Brazilian President Dilma Rousseff finally announced on Thursday the appointment of Joaquim Levy, as her next Finance minister who is also known as the ‘scissors man’, who pledged more realistic fiscal targets and promised more balanced economic growth.
“We are not in a moment of crisis, so it is important to lay the basis for the next few years,” Levy told reporters, transmitting confidence and fluency with a federal budget he shaped at the Treasury a decade ago.
“We are not in a hurry to announce measures. We are looking at reducing spending.

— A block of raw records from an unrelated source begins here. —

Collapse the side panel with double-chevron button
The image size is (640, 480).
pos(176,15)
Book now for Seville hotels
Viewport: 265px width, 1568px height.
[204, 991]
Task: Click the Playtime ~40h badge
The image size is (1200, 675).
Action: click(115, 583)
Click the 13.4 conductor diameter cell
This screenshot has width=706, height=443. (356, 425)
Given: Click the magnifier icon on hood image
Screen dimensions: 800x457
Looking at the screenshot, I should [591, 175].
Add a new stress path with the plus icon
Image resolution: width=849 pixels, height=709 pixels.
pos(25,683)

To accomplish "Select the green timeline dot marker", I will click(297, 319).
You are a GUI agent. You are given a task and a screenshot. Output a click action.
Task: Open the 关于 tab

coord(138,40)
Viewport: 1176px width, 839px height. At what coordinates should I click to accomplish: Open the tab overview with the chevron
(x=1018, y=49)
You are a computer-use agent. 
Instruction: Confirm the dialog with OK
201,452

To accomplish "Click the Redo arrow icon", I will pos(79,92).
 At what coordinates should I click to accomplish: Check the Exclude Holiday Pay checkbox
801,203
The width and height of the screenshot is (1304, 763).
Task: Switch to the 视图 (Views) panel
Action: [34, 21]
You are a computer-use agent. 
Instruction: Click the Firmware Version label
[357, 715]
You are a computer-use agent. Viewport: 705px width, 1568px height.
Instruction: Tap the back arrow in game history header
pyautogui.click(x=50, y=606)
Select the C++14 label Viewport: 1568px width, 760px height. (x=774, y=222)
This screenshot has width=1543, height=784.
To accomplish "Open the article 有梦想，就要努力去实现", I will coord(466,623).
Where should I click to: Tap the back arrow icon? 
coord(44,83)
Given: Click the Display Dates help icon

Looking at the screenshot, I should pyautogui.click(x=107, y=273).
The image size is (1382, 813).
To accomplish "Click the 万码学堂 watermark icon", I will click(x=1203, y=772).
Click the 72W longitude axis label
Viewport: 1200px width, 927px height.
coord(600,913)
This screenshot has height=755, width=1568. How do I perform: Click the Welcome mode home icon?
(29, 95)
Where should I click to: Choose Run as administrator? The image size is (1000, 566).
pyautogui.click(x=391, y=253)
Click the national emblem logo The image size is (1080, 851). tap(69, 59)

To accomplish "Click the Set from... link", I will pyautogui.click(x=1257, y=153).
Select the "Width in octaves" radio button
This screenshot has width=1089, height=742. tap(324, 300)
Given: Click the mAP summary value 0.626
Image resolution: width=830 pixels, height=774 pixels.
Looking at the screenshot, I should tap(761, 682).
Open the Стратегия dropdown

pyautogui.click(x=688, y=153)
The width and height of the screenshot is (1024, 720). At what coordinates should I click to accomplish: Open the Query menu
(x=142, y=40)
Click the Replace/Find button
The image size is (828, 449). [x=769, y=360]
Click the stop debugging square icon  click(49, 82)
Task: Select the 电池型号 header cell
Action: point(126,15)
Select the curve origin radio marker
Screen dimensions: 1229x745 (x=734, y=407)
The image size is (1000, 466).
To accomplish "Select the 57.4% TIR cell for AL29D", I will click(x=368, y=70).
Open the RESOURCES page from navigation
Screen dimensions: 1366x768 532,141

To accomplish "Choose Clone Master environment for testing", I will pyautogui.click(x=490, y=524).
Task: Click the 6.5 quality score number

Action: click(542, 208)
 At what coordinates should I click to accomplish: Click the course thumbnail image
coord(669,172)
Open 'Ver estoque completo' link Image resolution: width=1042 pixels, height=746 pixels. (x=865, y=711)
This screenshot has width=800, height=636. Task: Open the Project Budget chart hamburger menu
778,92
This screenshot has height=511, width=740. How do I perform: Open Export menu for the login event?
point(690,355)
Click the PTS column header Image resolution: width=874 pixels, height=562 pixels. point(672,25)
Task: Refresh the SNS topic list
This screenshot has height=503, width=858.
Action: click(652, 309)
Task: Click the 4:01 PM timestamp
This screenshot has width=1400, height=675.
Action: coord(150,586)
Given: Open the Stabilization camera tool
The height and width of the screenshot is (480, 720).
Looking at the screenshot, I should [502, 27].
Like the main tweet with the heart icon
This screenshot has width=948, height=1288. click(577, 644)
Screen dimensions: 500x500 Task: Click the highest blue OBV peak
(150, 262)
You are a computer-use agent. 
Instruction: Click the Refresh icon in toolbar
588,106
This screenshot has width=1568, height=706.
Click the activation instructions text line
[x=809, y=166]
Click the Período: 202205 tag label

There will be no package of measures; there will be no big surprises.”
The benchmark Bovespa stock index reversed losses as Levy began his remarks, but swung back into negative territory as he explained there were no immediate measures forthcoming.
Levy helped Brazil win an investment-grade credit rating when he was the head of the Treasury between 2003 and 2006, at the start of a decade-long boom that turned Brazil into an emerging-market powerhouse.
Since Rousseff became president in 2011, however, her populist government has used accounting tricks and transfers from a sovereign wealth fund to meet fiscal targets, eroding credibility with investors and credit rating agencies.
Levy now returns to the government with the task of restoring fiscal discipline and reigniting the economy, when he officially takes office next January first when re-elected Dilma Rousseff will be inaugurating her second consecutive four-year mandate.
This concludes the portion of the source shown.